夜夜伴肥嬌 | Changing Partners
 •  ,  •   • Dir.

Reviewed by   |  Feb 28, 2015

As with ‘Coup De Grace’ which I reviewed a few months ago, ‘Changing Partner’ is another Hong Kong action comedy that takes unpromising material and turns it into a very enjoyable feature film. Although the ‘odd-couple love story’ isn’t exactly revolutionary, ‘Changing Partner’ is another pleasant surprise.

Police officer Yu’s (Chan) day gets off to a bad start when his girlfriend leaves him and then goes rapidly downhill from there. Not only does he come to blows with his brutish female colleague Lin (Ng) but he’s also then told that the pair must pose as a married couple to trap a killer. Obviously, both parties are furious, but, commanded by their superior (Tsang), they agree to the plan and are adamant that they will continue to hate each other despite the remarkable effects that the operation has had on previous police officers. Lin’s slobbish ways immediately aggravate heartbroken Yu though her own bravado is shattered when her own love life takes a nose dive. Despite their mutual loathing, Yu and Lin begin to rely on one another and, as Lin sees the love her colleague has for his neglected grandmother, warms to him. The gradual thawing of their relationship is suddenly interrupted when Yu’s girlfriend returns seeking a reconciliation. Not only does his ruin the potential love between Yu and Lin, but it also begins to disrupt the stakeout operation.

‘Changing Partner’ is a  film that uses the strengths of its excellent cast superbly. Anthony Chan, forever the put-upon buffoon, is a perfect example of how the confident delivery of material can lift a production from the ordinary. His timing and interplay with his co-stars stands out as one of the main reasons why the audience can not only believe in the storyline, but also care about the characters. His task is made much easier by another outstanding example of Sandra Ng’s talents as an actress, but also as an all round performer. In the few serious, romantic moments, Ng’s comic mask slips and we get the opportunity to see how varied her thespian skills are. With such a capable pairing, half the film’s battle is won.

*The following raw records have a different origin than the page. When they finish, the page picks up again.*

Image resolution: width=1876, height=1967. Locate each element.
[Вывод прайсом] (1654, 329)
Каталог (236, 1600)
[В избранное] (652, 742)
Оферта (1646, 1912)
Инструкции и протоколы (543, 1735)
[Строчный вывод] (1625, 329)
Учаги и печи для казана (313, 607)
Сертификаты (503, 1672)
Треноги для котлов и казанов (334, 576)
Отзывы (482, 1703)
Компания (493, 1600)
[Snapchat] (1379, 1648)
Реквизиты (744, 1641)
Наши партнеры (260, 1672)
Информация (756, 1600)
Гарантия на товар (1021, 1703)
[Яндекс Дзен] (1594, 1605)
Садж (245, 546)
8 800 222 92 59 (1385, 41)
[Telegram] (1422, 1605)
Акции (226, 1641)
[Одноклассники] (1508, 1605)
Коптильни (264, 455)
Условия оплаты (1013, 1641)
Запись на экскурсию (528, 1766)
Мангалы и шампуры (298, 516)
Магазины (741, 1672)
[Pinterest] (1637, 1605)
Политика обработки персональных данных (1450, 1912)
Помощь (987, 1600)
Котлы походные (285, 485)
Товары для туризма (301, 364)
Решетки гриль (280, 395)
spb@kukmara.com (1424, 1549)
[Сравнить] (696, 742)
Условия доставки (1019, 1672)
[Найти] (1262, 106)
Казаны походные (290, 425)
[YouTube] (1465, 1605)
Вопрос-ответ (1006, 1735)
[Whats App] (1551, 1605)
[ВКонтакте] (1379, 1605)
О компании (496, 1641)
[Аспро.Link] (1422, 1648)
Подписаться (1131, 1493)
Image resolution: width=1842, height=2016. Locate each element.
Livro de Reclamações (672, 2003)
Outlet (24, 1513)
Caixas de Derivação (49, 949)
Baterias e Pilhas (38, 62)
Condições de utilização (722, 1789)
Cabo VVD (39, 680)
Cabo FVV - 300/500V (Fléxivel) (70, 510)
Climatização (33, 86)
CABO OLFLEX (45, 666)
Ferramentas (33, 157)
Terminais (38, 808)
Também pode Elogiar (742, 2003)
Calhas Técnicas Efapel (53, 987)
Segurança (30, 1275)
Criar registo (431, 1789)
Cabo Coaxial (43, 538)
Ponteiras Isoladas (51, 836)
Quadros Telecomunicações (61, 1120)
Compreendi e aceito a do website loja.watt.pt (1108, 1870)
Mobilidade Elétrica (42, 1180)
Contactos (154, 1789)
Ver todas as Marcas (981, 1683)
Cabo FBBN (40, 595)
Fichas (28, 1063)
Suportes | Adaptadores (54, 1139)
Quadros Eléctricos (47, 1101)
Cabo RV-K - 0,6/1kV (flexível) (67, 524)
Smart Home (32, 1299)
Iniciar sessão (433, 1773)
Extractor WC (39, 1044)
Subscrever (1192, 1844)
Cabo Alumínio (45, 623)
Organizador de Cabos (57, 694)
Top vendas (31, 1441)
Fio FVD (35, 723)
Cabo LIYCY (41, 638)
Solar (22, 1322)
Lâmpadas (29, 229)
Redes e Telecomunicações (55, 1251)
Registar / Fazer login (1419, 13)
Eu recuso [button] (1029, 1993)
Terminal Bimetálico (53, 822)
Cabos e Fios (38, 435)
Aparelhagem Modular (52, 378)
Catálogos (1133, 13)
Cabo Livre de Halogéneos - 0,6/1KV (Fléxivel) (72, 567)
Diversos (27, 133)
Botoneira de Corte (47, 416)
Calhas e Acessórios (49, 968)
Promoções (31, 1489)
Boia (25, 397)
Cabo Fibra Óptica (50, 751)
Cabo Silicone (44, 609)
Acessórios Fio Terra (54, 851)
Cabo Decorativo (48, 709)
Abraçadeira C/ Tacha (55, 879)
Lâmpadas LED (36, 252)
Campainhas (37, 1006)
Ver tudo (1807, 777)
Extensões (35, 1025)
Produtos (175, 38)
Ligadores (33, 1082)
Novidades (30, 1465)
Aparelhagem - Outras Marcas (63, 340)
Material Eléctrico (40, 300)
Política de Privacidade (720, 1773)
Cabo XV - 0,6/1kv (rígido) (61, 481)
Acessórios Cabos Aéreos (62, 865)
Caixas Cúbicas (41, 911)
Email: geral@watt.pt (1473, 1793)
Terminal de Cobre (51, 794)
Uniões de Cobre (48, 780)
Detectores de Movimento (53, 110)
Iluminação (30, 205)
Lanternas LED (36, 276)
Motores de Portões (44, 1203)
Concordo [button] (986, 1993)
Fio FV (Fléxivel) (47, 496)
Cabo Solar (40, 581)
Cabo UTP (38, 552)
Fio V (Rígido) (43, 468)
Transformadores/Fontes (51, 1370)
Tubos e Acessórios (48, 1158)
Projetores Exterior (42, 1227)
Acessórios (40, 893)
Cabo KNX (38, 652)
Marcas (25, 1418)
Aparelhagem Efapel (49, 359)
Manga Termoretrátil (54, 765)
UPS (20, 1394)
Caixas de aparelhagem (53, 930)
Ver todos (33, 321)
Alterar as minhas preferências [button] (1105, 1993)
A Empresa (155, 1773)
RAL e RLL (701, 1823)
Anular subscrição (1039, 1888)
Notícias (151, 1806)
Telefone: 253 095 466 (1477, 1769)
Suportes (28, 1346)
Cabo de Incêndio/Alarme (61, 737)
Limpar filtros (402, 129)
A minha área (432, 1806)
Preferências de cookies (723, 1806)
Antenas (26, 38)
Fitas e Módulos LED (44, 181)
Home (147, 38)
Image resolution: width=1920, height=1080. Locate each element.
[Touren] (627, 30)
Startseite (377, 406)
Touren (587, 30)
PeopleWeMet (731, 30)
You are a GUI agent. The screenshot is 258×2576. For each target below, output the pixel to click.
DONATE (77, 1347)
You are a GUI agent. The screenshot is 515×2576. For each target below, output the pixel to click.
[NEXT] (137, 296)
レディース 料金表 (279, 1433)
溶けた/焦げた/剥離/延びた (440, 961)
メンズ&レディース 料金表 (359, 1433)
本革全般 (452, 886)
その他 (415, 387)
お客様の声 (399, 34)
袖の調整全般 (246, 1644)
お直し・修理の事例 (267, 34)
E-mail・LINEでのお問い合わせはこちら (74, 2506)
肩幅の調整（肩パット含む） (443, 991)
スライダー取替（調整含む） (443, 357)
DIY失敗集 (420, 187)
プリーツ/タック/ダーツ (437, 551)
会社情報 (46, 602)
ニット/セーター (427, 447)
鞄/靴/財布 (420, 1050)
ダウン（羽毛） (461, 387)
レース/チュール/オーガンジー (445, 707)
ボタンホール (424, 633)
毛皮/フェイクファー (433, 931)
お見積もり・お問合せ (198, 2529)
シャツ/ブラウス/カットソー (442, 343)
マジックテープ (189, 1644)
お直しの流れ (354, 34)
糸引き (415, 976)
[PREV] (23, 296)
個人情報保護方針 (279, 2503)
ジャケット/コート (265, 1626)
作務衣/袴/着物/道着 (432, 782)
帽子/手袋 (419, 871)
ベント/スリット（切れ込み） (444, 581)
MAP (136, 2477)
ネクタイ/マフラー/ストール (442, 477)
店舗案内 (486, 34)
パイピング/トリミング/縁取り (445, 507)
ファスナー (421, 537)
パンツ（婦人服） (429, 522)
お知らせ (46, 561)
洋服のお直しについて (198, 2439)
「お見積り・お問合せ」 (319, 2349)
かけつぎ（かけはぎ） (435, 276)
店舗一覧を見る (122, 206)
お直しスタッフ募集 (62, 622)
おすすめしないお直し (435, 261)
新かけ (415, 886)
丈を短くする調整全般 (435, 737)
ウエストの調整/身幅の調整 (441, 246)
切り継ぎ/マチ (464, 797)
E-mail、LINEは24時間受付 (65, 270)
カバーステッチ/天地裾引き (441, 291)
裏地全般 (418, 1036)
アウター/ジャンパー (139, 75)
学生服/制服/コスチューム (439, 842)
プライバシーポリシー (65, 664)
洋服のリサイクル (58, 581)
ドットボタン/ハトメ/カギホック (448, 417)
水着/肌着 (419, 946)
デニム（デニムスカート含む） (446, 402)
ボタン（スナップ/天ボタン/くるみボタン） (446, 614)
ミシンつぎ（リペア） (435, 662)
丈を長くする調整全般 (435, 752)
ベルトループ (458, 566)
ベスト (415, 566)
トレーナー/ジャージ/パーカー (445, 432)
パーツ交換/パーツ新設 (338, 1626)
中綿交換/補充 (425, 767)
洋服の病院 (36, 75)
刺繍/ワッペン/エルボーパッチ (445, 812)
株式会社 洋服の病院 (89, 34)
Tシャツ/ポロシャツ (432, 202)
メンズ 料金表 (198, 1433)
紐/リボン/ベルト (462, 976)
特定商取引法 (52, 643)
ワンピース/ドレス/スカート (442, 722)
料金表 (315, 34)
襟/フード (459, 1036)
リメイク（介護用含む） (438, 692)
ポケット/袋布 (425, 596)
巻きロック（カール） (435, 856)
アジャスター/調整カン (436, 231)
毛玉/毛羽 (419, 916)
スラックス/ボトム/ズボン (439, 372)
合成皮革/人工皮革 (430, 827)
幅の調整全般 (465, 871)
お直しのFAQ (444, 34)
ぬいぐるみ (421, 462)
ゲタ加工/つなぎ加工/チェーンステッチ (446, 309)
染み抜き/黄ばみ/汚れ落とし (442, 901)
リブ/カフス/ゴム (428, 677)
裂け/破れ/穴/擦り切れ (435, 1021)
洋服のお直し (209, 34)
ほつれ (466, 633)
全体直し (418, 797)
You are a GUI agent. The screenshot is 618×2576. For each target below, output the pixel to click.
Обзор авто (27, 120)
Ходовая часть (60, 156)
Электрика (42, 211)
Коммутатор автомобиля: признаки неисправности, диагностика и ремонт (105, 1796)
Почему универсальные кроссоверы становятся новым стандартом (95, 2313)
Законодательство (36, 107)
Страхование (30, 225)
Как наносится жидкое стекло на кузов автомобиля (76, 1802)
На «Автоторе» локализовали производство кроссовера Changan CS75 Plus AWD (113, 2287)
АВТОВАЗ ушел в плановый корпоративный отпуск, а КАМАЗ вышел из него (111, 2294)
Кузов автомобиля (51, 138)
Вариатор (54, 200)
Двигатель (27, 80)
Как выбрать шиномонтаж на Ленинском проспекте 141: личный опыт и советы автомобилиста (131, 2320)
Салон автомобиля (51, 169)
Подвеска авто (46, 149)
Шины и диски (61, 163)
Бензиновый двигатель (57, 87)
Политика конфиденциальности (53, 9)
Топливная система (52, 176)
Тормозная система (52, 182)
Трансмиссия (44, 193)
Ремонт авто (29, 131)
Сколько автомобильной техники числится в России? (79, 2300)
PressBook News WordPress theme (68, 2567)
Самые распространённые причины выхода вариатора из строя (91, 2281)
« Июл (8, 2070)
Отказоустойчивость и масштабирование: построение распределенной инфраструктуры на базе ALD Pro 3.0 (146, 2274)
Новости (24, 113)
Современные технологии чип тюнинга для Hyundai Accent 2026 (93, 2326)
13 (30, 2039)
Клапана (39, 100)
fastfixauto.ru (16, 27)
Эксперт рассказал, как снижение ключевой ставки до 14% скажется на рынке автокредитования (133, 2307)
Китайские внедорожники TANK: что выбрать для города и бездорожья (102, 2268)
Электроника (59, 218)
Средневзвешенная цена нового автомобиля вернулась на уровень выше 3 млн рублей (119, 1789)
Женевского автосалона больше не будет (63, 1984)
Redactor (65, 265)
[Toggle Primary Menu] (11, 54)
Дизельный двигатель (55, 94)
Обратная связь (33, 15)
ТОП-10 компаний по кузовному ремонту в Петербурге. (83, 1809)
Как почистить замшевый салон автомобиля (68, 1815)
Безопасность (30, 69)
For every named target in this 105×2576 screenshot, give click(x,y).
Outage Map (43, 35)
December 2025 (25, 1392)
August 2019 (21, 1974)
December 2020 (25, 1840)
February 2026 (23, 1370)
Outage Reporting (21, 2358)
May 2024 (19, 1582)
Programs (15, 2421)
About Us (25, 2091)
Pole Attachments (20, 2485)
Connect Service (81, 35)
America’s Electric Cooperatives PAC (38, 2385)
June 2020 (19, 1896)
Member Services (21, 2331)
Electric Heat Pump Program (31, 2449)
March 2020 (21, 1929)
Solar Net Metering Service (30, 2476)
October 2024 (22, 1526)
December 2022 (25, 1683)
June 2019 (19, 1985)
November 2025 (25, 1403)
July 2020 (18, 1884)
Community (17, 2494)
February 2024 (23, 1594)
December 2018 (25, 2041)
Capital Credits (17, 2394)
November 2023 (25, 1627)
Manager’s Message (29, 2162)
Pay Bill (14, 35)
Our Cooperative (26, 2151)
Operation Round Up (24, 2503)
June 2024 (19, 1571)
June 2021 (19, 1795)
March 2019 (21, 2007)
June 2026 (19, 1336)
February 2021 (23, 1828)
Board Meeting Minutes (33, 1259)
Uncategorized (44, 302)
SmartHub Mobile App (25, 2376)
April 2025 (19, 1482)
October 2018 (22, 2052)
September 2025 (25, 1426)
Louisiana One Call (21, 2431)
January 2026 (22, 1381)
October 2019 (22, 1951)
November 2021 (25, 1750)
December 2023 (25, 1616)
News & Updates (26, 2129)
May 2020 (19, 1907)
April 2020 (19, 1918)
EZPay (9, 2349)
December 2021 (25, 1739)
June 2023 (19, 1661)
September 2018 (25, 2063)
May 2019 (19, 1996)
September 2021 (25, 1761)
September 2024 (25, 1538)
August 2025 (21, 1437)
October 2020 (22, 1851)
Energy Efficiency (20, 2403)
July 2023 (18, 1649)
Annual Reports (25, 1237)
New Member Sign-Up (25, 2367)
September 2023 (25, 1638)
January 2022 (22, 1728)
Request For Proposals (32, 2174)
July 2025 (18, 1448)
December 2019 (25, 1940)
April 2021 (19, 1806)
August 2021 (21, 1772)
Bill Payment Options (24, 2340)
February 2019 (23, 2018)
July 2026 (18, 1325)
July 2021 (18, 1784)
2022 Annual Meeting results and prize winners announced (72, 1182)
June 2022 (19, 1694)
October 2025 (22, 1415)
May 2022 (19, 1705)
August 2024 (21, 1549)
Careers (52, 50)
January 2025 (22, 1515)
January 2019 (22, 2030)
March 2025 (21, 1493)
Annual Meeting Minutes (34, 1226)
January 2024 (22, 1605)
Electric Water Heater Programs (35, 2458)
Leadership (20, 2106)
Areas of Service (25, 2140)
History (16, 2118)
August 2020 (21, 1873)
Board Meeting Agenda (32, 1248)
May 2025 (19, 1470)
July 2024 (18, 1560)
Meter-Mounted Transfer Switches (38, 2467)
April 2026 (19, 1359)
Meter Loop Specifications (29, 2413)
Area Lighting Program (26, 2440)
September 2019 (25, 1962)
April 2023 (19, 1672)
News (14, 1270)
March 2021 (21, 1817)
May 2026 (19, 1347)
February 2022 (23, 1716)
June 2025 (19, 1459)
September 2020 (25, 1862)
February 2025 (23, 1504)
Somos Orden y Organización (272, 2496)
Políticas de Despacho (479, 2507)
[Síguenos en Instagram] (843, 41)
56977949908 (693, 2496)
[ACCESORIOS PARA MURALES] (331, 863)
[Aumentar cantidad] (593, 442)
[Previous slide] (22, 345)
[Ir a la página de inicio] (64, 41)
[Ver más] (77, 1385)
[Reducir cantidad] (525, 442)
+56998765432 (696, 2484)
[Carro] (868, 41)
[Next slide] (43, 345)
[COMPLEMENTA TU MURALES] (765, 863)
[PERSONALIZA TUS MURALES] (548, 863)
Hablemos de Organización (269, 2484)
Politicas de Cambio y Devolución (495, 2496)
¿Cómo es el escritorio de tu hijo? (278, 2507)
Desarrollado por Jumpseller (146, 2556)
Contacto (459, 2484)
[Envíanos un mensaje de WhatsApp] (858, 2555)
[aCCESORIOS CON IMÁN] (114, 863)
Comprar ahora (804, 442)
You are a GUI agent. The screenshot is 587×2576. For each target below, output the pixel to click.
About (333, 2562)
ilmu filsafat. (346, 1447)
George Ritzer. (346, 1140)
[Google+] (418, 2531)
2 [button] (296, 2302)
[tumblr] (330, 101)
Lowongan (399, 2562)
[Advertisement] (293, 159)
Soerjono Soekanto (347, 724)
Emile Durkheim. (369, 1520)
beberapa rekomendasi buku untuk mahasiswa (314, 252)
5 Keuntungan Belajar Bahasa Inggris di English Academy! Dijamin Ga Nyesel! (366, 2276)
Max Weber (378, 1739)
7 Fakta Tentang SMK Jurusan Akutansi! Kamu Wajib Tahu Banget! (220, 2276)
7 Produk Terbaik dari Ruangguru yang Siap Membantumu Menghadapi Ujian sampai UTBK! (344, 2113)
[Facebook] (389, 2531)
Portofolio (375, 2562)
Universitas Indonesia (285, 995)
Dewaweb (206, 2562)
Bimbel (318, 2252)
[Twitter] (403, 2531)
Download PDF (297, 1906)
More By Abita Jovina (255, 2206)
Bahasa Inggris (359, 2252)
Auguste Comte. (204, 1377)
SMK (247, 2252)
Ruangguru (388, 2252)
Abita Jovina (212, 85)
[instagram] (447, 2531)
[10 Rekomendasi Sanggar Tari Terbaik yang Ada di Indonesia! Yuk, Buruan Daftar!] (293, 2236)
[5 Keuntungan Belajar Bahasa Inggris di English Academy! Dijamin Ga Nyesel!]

In classic Hong Kong style, the murder/mystery narrative is side-stepped shortly after it begins and the sit-com set-up comes to the foreground. While this often infuriates casual viewers to Hong Kong’s unique style, when it is done well most of us hardly notice these inconsistencies. ‘Changing Partner’ is certainly a production that does suffer under close scrutiny as the problematic mixture of genres is evident in the few mishandled moments. Despite this, ‘Changing Partner’ has enough moments of genuine amusement to help paper over the cracks. It is, in essence, a romantic comedy that succeeds where so many better known productions fail. 3 1/2 stars, but perhaps edging closer to 4 the more I think about how well it delivered on its modest promises.